Failure to Identify and Report Abdominal Skin Tear During CNA Skin Check
Penalty
Summary
The deficiency involves the facility’s failure to ensure that a resident with a non‑pressure related skin impairment received appropriate treatment and services in accordance with professional standards of practice. The resident had multiple complex medical conditions, including chronic respiratory failure with hypoxia, tracheostomy with ventilator dependence, hemiplegia, hemiparesis, and vascular dementia, and lacked decision‑making capacity, with her daughter designated as responsible party. On the day of transfer to an acute care hospital, CNA documentation in the electronic medical record indicated that the resident received a complete linen change, face care, peri care, and a shower. During a concurrent interview and record review, the CNA/RNA who assisted with the shower stated that facility process requires CNAs to perform skin checks during incontinent care, bed baths, and showers, and to report abnormal findings to the wound care nurse or charge nurse. The CNA/RNA reported that she performed a skin check during the shower and noted no abnormal findings to report, and that she applied triad barrier cream to the resident’s abdominal folds. However, a photograph taken later that day in a general acute care hospital emergency room showed a skin tear covered with white cream on an abdominal fold, which the CNA/RNA acknowledged would have been an abnormal finding that should have been reported to the wound care nurse and that she had not identified during the shower.
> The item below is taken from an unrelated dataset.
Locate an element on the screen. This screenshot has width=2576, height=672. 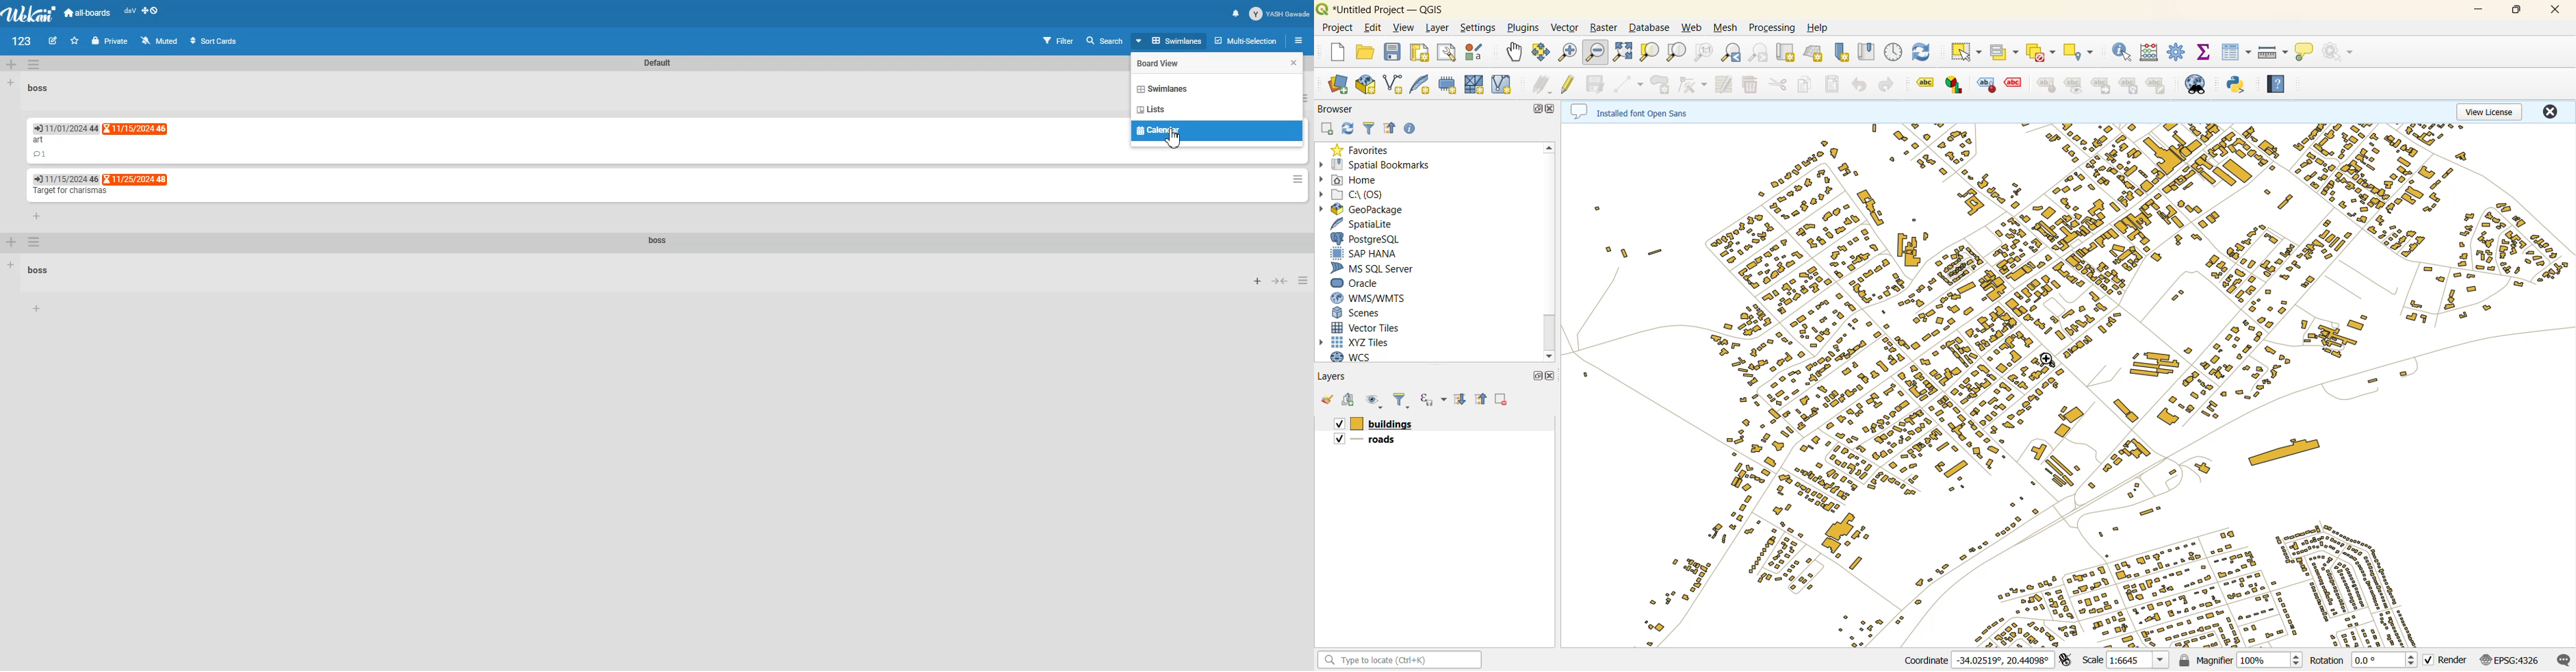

Subsequent review with the SNF nurse manager and the wound/ostomy nurse from a second acute care hospital confirmed that the resident arrived at the hospital with a left abdominal fold skin tear. The second hospital’s admission process included a skin assessment and photograph of the left abdominal fold skin tear, and the wound/ostomy nurse identified it as such. The SNF nurse manager, after reviewing the hospital photographs, stated that the photos indicated a left abdominal skin tear and that CNAs are expected to identify and report such abnormalities during routine skin checks. The facility’s CNA job description and the skin care and pressure injury prevention policy both require CNAs to monitor and report noticeable changes in residents’ skin condition and to routinely assess for signs of irritation or breakdown, which did not occur in this instance.